I recently read this paper in which the authors construct a matrix related to the Collatz conjecture such that
$$ m_{ij} = \begin{cases} 1 \text{ if } i = j\\ x \text{ if } c(i) = j\\ 0 \text{ otherwise} \end{cases} $$ where $$ \text{where } c(i) = \begin{cases} (3i+1)/2 \text{ if } i \text{ odd}\\ i/2 \text{ if } i \text{ even}\\ \end{cases} $$ is the Collatz function. They then show that for a matrix like this $M_k$ with $k$ rows and columns, if $det(M_k) = det(M_{k-1})$ then the Collatz conjecture follows.
But if $k$ is even, the only entry in the last column is a $1$ in the $(k,k)$ position. By Laplace expansion on the last column, $det(M_k)=det(M_{k-1})$ for $k$ even.

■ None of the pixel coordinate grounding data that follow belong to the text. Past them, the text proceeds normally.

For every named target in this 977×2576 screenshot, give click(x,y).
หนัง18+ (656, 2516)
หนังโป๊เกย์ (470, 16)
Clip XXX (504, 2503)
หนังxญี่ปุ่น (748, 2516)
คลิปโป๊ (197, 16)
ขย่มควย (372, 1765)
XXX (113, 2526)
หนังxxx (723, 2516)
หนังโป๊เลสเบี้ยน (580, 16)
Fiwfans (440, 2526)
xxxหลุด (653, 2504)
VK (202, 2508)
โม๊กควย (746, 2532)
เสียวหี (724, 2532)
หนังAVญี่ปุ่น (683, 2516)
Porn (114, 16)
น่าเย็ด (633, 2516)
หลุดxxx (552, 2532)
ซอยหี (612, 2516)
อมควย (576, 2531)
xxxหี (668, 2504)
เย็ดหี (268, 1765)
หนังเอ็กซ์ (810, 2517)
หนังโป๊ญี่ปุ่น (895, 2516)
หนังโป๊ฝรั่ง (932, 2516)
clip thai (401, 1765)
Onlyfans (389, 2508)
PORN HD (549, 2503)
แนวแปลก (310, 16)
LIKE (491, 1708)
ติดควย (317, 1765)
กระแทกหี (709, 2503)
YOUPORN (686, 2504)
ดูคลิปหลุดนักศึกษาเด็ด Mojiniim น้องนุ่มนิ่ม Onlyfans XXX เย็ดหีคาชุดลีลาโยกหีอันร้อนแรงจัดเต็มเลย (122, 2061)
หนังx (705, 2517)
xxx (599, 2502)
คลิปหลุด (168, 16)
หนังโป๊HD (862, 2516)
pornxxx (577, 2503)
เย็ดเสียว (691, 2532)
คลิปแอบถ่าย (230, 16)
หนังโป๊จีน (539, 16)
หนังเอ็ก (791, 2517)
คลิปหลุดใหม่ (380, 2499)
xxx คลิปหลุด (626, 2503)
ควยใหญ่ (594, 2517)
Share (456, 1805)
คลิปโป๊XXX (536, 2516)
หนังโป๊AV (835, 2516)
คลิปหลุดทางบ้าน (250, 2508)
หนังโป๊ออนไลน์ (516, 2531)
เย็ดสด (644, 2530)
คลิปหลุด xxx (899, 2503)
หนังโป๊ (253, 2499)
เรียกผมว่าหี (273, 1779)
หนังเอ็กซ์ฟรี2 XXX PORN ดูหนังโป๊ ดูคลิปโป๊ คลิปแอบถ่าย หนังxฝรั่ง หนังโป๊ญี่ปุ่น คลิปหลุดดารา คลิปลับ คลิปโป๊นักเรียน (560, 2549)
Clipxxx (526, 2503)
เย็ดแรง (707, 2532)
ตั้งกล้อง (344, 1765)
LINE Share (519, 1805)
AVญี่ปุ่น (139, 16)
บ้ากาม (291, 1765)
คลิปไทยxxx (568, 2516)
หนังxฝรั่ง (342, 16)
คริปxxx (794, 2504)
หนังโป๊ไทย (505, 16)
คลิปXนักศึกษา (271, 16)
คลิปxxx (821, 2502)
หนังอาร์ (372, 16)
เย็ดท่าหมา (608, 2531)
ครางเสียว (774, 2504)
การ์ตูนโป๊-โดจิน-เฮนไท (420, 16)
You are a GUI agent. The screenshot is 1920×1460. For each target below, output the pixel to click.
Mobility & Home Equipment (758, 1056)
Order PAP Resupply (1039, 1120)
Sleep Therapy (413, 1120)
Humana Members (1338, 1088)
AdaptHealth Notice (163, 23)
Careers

If $k$ is odd, the only entry in the last row is a $1$ in the $(k,k)$ position. So $M^T$ has only a single $1$ in the last column in the $(k,k)$ position. So by Laplace expansion on the last column, $det({M_k}^T) = det({M_{k-1}}^T)$. Since $det(M^T) = det(M)$ for any matrix $M$, $det(M_k)=det(M_{k-1})$ for $k$ odd as well.
Where is my error? Thanks.
When $k=8$, $m_{5,8}=x$ because $c(5)=8$, so it's not true that the only (nonzero) entry in the last column is a one in the $(8,8)$ position. More generally, this is the case when $k\equiv8\bmod{18}$.